Improving service responses for people with learning disabilities who have been sexually assaulted: An audit of forensic services
British Journal of Learning Disabilities
Published online on July 21, 2017
Abstract
When people report being sexually assaulted they can be examined by a specially trained doctor to see how the assault might have affected them. They may also ask for help from a counsellor or other specially trained support workers. These staff might belong to a sexual assault referral centre (SARC).
This study reports findings from work that staff from St Mary's SARC in Manchester did so that they could improve the services they offer to people with learning disabilities who have been sexually assaulted.

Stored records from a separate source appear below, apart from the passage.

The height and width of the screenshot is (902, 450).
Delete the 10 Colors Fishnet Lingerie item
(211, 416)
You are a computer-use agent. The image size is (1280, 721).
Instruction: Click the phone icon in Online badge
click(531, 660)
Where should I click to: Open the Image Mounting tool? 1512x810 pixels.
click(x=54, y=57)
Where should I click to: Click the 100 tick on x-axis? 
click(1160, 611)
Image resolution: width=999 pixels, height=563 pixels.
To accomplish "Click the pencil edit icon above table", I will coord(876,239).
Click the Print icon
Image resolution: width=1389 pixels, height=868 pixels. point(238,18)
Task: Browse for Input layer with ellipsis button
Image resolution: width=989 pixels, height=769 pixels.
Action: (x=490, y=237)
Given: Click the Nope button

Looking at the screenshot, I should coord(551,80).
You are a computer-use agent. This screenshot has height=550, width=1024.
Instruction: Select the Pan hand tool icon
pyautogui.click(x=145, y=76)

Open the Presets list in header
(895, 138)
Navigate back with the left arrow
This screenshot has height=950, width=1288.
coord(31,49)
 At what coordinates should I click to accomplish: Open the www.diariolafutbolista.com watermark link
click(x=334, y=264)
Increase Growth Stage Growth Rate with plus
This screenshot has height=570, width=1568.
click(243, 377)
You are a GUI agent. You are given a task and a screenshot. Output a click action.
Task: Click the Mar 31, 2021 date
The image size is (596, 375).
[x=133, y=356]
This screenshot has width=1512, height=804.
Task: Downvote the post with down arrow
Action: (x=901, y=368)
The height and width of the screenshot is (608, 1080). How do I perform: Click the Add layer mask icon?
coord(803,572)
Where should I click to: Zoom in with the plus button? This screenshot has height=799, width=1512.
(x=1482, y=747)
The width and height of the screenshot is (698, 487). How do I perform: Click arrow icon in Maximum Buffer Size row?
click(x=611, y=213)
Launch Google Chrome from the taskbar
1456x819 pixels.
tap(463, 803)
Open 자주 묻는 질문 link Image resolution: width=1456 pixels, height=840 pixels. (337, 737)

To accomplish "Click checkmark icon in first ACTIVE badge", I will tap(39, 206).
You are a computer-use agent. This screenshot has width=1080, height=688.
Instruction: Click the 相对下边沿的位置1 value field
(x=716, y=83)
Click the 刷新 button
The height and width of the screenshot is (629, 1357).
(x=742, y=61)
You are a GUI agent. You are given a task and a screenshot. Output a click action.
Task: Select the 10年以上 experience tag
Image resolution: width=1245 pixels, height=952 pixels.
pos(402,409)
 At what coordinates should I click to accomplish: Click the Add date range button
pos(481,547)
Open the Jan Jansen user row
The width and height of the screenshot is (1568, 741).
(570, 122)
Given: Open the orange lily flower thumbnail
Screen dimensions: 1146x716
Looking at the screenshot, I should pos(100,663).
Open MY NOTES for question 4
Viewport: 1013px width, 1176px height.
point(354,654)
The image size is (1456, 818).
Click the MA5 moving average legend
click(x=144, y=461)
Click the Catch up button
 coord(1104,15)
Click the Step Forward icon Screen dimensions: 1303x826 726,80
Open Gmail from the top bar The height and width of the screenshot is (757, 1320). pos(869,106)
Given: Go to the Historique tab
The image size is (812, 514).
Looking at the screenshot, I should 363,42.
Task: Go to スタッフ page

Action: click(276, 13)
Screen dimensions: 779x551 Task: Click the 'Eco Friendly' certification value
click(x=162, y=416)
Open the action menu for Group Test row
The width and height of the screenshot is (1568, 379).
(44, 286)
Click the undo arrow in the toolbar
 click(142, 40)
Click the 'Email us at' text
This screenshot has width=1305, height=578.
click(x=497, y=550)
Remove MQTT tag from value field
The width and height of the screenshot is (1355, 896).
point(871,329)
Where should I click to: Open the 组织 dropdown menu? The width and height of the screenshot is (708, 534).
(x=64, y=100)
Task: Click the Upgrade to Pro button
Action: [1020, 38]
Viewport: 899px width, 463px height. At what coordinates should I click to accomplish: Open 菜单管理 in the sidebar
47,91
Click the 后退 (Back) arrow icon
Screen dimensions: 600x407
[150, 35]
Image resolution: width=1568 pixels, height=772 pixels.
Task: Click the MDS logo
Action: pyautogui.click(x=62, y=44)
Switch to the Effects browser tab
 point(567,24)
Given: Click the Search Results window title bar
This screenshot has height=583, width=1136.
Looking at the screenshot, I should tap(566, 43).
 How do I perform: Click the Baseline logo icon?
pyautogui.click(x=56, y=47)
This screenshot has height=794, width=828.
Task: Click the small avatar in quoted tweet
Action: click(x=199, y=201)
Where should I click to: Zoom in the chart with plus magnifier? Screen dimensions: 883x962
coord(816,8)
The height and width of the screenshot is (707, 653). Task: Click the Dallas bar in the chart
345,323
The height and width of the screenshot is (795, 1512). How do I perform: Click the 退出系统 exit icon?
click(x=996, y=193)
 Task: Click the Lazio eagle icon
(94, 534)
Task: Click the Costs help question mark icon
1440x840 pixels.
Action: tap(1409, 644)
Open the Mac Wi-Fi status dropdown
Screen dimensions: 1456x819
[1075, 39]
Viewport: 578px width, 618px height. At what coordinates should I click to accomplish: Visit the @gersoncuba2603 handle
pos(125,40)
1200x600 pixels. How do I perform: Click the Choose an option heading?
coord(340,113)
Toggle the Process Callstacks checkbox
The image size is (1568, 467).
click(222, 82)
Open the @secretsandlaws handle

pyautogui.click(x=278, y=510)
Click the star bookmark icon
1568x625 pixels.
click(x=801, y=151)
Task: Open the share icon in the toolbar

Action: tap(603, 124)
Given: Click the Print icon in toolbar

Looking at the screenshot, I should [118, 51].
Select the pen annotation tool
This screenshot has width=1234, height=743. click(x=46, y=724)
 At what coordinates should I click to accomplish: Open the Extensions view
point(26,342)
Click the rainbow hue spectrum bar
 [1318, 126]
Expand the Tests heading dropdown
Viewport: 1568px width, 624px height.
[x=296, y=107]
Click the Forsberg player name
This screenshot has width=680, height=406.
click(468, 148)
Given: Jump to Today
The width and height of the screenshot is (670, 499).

A staff survey showed that staff thought they might not always recognise if a person had learning disabilities or another learning difficulty like dyslexia. We wonder if knowing the difference is as important as knowing how to support people well. Looking at patient notes showed that patients with learning disabilities received less follow‐up care than patients without learning disabilities.
This study describes the first step that the SARC team took to improve their service. Improvements have been made based on these first findings, including some of those recommended by staff in their surveys. These will be reported in another paper to see if they have made a difference to people with learning disabilities.
Abstract
Background
People with learning disabilities are more likely to experience sexual abuse and less likely to access support than the general population, this is due to a range of variables at the individual, societal and service‐delivery level. This study presents a service evaluation of St Mary's Sexual Assault Referral Centre, Manchester to explore its ability to provide meaningful support to people with learning disabilities and to identify ways to improve its responses.
Materials and Methods
The service evaluation had two components: (i) A staff survey to elicit self‐perception of the knowledge and skills required to meaningfully support people with learning disabilities who attended the centre following an allegation of rape or sexual assault (ii) An audit of patient notes to compare service delivered to patients with a learning disability to those without.
Results
Forty‐two members of staff (over 75% response rate) completed the survey which found a lack of differentiation between learning disabilities and other types of neurodiversity. The majority of responders reported having enough knowledge about learning disabilities to do their job and feeling confident in their abilities. Nonetheless, all the staff reported that they would like more learning disability training. An audit of the patients’ notes found people with learning disabilities accessed fewer follow‐up care services than people without learning disabilities.
Conclusions
The results identify areas for staff training to improve meaningful support for people with learning disabilities alongside a note of caution against a focus on labelling. By introducing more accessible support a diverse group of people can benefit.